Extracted text>

I like this article Mike just posted - Focus on Women's Empowerment in Latin America Maternal Schooling and Health-Related Language and Literacy Skills in Rural Mexico

Here are some extracts that stand out for me. <Bracketed comments> are mine, the rest is quoted from the article. Interesting connections to recent discussions. I find doing this kind of summary helpful for me to absorb this kind of writing, so here goes.

<1. One of the measurements used in this study of rural Mexican women regarding how they responded to health interviews and information was to measure how they defined the meanings of common nouns in a noun definition task.>

Following Snow in her research with schoolchildren, we employed a noun definition task to assess women's decontextualized language skills. Women were asked the meaning of 10 simple nouns such as "knife," "thief," and "dog" with the question, "What is a ?" Their responses are scored on a continuum from highly contextualized to highly decontextualized. A contextualized definition of "thief" would be "One stole my television," while a decontextualized response would refer to abstract properties: "A person who steals from others." A highly contextualized description of "cat" might be to point to a cat in the room, while a decontextualized description would describe it in terms of its superordinate category membership ("a cat is an animal...") and specific properties ("that is domesticated, nocturnal, and has fur and whiskers").

Dataset content>
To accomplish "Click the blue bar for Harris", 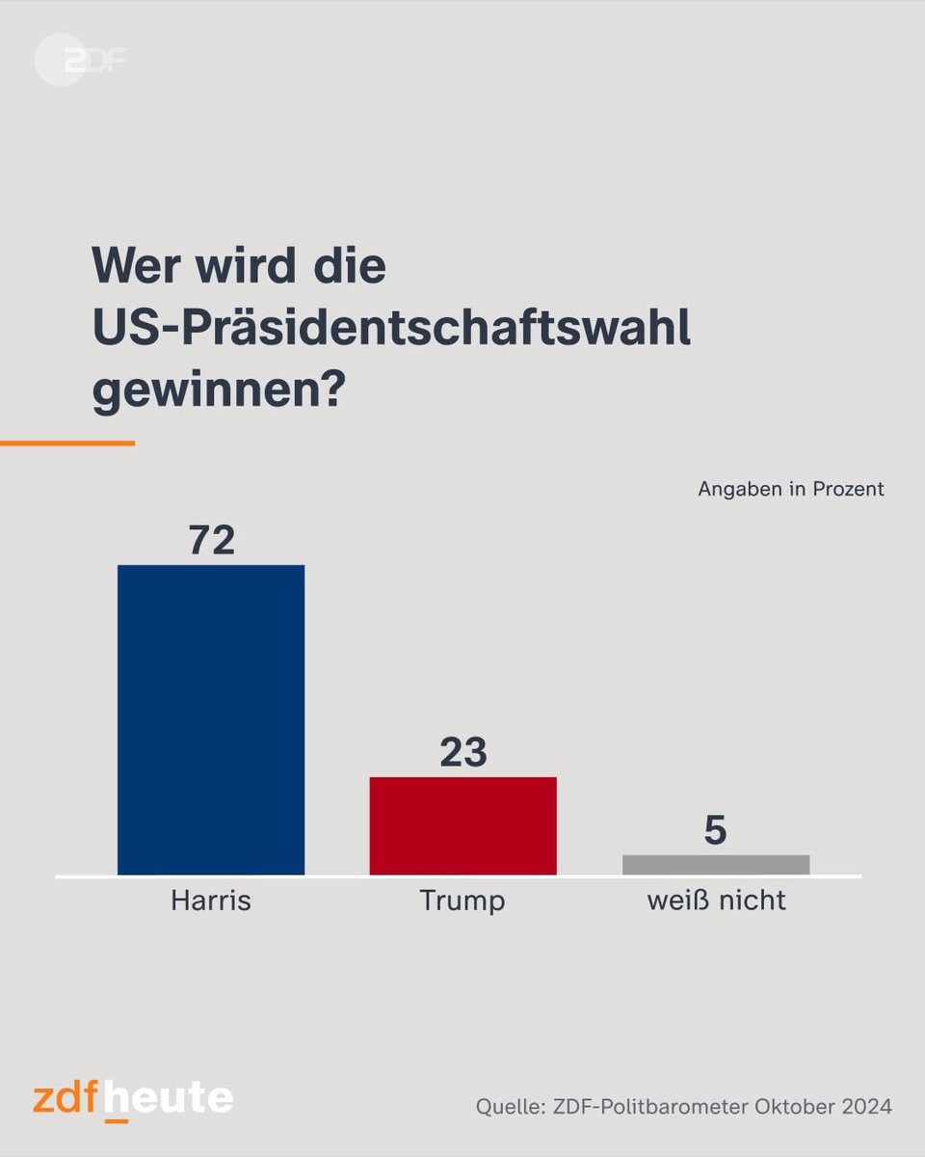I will coord(211,719).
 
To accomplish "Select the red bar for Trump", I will coord(463,825).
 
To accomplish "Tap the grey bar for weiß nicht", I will coord(716,864).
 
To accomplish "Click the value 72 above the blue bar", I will coord(211,541).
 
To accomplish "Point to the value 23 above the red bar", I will coord(463,753).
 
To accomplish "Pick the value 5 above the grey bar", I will coord(715,831).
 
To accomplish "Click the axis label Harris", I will coord(211,901).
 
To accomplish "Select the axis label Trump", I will coord(462,901).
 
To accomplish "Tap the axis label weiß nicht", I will coord(716,901).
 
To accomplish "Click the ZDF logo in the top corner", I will coord(81,60).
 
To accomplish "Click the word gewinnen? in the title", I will coord(218,393).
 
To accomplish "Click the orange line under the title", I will coord(67,444).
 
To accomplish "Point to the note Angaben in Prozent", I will coord(790,489).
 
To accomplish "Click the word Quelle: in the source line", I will coord(509,1107).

Given problem 1> Count the lines of the rows that contain the string "weiß", treating case as significant, and reply with only the number.
Given problem 2> Continue the excerpt on maternal schooling and language skills in rural Mexico, starting after its last sentence.
The rows have no connection to the excerpt on maternal schooling in rural Mexico.

Task answer 1> 2

Task answer 2>
<2. The noun definition task employed in this study is similar to aspects of Luria's study.>

The noun definition is the verbal equivalent of the object classification task that A. R. Luria used when investigating the reasoning strategies of Soviet peasants. Luria found that nonliterates with no schooling were more likely to classify objects according to function rather than superordinate category: a scythe would be grouped with wheat rather than with other tools, for example. Luria proposed that schooling and literacy promote classification systems that are abstracted from everyday life.

<3. Socioeconomic status tends to predict the length of answers to questions in a health interview.>

While the noun definition, listening comprehension, and reading comprehension scores were predicted by length of schooling, adult socioeconomic status is the only variable that predicts how much a woman speaks in an interview. Women with more socioeconomic resources, on average, gave longer responses than women with fewer resources, regardless of education level. We have not found evidence, then, that women learned this skill in school. It should be noted, however, that adult socioeconomic status explains only 25 percent of the variance in this measure, showing that at each level of socioeconomic status considerable variation exists in the length of responses.

<4. Schooling and literacy help women understand oral public health messages.>

The oral language skills effective for local, face-to-face communication, we argue, are not a sufficient foundation for the bureaucratic literacy required to understand public-health messages. In our study, the women able to provide the most decontextualized, impersonal definitions of common words were also, on average, the most skilled at understanding spoken health messages, and those with the greatest listening comprehension skills were best able to understand printed health information.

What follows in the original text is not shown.